[June 24 – June 27] Zhang Yousheng: The formation of the Worm

There aren’t many artists still using no-input mixer as the main instrument to make noise especially in the laptop age. You-sheng Zhang (aka. Sovietronic), explores the structures, changes, patterns and layers of sound or noise with no-input mixer. No-input mixer is a feedback machine that we can easily assemble by every given mixer, wires and amplifiers. Through it, we can find that sound exists before us and we can only shape or carve rather than create it. [Limited to 15-20 participants]
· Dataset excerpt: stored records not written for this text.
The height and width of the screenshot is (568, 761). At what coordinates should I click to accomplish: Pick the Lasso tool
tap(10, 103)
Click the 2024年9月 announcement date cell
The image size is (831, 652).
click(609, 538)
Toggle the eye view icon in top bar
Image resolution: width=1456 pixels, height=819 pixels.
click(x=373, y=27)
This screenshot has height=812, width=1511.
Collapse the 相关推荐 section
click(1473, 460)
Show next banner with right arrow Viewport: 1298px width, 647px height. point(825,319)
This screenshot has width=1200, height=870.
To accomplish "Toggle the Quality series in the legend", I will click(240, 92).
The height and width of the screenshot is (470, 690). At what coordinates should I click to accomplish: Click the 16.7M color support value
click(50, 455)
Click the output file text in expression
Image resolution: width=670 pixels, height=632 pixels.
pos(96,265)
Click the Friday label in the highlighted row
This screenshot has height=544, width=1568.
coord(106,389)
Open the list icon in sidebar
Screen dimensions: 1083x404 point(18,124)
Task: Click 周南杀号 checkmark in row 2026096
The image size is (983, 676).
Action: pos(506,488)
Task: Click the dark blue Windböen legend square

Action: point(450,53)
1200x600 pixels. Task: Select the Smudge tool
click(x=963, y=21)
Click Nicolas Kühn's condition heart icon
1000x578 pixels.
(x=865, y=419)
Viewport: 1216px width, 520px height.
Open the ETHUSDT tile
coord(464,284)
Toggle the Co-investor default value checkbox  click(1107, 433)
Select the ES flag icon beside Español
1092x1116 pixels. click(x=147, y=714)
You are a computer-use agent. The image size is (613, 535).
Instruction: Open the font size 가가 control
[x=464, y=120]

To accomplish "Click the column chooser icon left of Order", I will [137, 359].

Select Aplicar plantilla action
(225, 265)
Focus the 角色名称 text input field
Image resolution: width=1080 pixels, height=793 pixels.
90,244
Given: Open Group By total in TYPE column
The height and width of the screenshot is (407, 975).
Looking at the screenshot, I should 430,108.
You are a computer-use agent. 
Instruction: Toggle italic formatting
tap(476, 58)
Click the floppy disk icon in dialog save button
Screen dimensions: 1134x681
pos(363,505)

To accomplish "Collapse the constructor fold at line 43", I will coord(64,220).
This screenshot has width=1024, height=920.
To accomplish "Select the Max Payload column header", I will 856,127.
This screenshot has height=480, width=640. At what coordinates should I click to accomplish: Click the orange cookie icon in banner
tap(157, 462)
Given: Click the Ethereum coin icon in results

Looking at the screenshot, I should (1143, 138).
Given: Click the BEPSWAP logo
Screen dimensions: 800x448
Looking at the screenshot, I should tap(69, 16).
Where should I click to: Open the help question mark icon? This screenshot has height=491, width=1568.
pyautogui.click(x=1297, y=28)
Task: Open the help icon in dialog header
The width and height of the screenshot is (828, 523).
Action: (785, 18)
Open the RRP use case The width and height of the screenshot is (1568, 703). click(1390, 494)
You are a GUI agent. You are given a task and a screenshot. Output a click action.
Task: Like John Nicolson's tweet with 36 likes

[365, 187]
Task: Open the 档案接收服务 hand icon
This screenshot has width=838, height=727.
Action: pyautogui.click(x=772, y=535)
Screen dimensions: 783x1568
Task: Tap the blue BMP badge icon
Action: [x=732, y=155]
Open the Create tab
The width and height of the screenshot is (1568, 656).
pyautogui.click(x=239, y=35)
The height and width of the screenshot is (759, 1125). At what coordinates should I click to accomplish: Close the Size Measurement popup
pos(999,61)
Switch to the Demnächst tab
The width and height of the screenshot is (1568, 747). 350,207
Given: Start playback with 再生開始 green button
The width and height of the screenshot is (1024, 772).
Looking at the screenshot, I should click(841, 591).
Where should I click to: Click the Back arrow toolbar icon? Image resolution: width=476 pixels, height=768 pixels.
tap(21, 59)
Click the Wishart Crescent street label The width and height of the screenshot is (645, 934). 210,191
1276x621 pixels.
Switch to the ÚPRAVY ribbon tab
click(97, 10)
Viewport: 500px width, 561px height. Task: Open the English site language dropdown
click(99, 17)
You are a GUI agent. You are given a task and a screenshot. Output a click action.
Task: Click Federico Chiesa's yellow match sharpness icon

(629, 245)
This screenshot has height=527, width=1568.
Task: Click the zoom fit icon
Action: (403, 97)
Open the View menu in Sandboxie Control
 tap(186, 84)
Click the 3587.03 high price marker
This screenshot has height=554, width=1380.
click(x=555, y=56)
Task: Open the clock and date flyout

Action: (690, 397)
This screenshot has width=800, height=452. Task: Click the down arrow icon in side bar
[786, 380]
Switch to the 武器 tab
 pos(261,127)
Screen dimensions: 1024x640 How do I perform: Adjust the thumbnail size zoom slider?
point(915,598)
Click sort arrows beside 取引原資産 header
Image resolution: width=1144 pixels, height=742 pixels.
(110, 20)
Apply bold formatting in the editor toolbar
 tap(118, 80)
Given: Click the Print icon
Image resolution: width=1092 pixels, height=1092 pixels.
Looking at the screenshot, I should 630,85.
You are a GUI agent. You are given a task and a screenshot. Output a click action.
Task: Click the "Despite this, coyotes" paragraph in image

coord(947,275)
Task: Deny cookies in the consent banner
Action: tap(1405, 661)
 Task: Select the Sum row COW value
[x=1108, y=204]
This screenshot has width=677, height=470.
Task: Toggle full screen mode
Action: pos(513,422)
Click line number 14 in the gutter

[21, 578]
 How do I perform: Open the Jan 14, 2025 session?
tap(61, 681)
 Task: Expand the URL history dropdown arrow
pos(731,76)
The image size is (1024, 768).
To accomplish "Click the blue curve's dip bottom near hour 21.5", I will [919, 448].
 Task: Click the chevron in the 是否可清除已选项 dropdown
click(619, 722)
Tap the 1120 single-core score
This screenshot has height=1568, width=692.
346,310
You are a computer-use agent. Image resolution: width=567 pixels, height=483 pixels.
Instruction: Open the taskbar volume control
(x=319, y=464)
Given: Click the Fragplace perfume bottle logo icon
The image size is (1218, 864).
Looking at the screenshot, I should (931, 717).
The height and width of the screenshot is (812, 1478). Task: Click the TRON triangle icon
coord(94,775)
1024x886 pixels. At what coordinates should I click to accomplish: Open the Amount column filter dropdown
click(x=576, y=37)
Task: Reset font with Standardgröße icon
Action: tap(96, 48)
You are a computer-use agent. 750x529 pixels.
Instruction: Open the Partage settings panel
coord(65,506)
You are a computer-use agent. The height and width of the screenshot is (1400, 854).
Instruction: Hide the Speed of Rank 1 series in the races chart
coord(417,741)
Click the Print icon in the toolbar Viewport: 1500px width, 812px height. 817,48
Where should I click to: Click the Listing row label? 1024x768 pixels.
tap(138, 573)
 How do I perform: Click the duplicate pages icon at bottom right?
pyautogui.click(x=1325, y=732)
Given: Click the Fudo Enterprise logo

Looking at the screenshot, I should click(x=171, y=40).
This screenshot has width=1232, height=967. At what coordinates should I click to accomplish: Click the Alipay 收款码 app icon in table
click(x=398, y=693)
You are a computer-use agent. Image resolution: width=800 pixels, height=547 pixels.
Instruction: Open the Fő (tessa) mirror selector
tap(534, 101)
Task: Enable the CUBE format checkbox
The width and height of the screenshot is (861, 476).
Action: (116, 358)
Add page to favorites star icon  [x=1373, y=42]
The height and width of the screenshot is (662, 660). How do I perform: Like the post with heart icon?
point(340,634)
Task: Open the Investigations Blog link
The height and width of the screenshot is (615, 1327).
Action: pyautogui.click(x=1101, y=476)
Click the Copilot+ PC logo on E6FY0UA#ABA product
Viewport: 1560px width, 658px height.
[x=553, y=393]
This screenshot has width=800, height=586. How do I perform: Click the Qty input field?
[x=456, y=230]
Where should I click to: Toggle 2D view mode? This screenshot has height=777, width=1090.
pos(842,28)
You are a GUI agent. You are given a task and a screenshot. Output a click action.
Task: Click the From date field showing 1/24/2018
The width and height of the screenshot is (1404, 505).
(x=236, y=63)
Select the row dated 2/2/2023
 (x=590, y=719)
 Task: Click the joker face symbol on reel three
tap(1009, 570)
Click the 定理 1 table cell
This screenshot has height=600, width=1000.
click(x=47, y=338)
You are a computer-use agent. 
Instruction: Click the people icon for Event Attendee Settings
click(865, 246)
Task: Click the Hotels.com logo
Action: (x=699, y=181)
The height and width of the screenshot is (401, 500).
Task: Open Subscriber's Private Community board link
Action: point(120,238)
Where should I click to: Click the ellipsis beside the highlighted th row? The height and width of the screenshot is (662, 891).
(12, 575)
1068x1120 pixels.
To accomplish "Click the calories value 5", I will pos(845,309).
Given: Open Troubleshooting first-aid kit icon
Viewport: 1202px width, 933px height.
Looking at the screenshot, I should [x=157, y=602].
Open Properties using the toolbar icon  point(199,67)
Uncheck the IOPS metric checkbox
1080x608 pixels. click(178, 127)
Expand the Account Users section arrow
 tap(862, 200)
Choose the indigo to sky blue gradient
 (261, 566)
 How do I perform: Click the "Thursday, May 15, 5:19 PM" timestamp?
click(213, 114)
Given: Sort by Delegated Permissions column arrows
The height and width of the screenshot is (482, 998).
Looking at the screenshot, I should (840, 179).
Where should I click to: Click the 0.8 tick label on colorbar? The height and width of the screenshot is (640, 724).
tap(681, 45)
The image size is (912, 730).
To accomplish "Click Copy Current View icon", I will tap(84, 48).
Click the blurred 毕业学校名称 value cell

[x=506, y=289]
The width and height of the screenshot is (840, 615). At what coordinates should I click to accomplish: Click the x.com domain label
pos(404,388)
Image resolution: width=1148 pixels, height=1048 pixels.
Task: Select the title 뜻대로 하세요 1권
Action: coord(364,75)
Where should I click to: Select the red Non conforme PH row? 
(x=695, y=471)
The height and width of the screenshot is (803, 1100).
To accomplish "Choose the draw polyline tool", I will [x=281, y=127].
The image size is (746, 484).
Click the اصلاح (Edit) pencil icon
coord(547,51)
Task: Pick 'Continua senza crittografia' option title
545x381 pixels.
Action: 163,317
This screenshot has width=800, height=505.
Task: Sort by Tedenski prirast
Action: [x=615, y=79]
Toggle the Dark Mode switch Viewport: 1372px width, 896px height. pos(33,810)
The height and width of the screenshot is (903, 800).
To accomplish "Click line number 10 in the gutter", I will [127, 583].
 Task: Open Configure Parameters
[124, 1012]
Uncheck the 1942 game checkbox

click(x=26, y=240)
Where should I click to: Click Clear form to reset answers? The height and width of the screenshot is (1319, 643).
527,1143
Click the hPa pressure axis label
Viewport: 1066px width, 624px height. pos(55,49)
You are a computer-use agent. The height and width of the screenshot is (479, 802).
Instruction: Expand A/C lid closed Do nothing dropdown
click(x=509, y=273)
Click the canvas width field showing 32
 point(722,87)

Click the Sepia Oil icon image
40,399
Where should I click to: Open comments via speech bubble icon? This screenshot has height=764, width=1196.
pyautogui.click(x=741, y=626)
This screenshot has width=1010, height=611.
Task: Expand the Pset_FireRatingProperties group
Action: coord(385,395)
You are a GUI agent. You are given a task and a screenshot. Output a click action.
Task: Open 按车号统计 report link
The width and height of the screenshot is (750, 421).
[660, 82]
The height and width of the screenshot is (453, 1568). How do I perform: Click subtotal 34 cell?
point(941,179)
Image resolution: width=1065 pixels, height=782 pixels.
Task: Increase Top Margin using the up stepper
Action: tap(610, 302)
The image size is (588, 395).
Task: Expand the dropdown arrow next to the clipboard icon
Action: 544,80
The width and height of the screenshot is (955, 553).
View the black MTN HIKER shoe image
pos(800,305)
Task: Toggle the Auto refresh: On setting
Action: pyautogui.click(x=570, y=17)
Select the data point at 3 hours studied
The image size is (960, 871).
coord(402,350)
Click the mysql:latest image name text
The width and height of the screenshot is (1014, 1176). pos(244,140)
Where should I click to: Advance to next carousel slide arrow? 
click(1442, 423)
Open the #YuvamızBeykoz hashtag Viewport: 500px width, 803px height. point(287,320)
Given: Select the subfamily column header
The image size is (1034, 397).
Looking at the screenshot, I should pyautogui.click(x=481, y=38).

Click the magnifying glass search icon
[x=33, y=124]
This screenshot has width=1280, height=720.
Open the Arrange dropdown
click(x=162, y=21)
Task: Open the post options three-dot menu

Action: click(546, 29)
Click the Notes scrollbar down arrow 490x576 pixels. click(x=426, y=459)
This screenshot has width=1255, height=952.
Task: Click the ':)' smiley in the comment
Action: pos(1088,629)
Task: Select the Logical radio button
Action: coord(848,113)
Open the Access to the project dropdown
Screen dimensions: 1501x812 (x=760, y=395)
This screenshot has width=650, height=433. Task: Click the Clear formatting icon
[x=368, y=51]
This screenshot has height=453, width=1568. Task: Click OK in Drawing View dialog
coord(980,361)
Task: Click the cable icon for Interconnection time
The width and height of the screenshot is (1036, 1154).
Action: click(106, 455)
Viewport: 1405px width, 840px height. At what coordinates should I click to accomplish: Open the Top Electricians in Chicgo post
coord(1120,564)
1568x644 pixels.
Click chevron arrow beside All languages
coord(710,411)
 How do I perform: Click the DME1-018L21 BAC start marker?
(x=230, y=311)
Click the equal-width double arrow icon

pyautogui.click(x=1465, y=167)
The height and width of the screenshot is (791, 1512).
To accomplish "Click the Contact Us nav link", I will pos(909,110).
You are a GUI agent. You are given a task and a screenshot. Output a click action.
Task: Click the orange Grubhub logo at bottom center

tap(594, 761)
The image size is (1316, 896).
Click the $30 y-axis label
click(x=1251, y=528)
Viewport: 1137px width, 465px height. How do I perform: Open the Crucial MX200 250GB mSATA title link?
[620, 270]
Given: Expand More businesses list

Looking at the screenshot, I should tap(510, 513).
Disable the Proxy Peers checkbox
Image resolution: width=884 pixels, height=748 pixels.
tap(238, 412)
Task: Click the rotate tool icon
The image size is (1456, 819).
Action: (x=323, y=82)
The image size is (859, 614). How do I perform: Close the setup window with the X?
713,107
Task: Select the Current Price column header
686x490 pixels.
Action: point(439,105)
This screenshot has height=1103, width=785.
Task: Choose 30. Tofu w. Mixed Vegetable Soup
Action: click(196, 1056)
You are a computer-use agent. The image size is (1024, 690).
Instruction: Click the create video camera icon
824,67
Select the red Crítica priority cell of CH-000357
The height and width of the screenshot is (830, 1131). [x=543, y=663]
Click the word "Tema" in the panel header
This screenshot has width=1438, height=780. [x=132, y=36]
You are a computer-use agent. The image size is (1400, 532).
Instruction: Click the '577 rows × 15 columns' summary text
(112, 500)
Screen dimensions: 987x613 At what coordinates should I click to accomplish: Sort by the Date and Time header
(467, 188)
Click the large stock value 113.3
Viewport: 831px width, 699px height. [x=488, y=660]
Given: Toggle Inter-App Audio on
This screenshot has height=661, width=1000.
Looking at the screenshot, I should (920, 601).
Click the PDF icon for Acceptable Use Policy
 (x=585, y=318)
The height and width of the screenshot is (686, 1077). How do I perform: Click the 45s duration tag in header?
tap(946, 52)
Performance at AMMI June 28, 5:00pm
Workshop at Harvestworks June 24 – June 27, Wed – Fri 7:00 – 9:00 pm & Sat. 3:00 – 5:00 pm
The American Museum of the Moving Image, DLS

There are two ways to make feedback. One is making it through air. Many guitarists in rock bands do it by drawing their pickups of electric guitars close to amplifiers. That the microphones of a speaker on the stage get the sound from amplifiers not only the speaker is the same situation. The feedback has its own life – that is, when we hear it – through the air when the circuit is complete from the input of microphone/pickup to the output of amplifiers. This is quite common in ordinary life. Our policy is always getting rid of it. Feedback = noise = garbage. If someone feels it is kind of cool, they just treat it as an adornment in one song like every normal guitarist does – you seldom hear any guitarist’s solo full of feedback.

Let’s make it opposite and treat feedback as a normal sound and even sound per se. Then we have the other way to make it. Take instrument or device as long as it has two couples of outputs and one (couple of) input. One of the output couples is connected to speakers in order to make you and audience listen. The other one is connected directly back to that input. This time feedback gets its own life through electronic flow without air. When this simple procedure is done, sound already exist no matter you hear it or not. It is wandering in the wires and device. Then you turn on the speakers and your device in which the feedback is complete. Mixers are good choice to be that device because it could show at least three aspects of the life of the feedback sound: low, mid, hi frequencies. If you want to broaden its life, just add some effective pedals. Now you have a feedback machine and you can perform with it if you know how to control it and compose a simple paragraph – without melody.

Frankly, it is an old-school way to make sound because its result depends on the difference of the device you choose including the brand and series of mixers and even electric current the place you stay. There are too many accidents and interventions when you play it. However, it shows a totally different logic from normal way to “play”. When you play some instruments like pianos or violins, the input is the place and moment your finger touches it and the output is perhaps the resonance chamber. It is a linear (inout→output) development. But the sound in the feedback machine we assemble is a circular development, so you can’t ask for a 100-percent-accurate presence according to your given plan or score. Output is always added to its origin, the input. Where is the sound source? We see only sound exists and develops.

Therefore, we are not creating ex nihilo but just reproduce it. “Men make their own history, but they do not make it as they please; they do not make it under self-selected circumstances, but under circumstances existing already, given and transmitted from the past. The tradition of all dead generations weighs like a nightmare on the brains of the living.” Marx said in The Eighteenth Brumaire of Louis Bonaparte. Here, “sound/noise” could be a substitute for “history”. It is more like the concept of sculpture. The material is given in front of and before us. We can only use the sound to make sound. This is why this method is materialist and the original model of many sound experimental actions. Sponsored by the Ministry of Culture, Taiwan (R.O.C.) and Taipei Cultural Center of TECO in New York.


A no-input noise artist, theatre music design, critic and organizer from Taipei. I was a guitarist in a rock band from 2002 to 2007. Since 2009, I have founded a label called Kandala Records that try to release sound works of mainly Taiwanese noise artists and musicians doing improvisation. In 2011, I collaborated with Dawang Yingfan Huang under the name Minkoku Hyakunen (民国百年) which got the honorary mentions of ‘Digital Musics and Sound Art’ of Prix Ars Electronica 2012.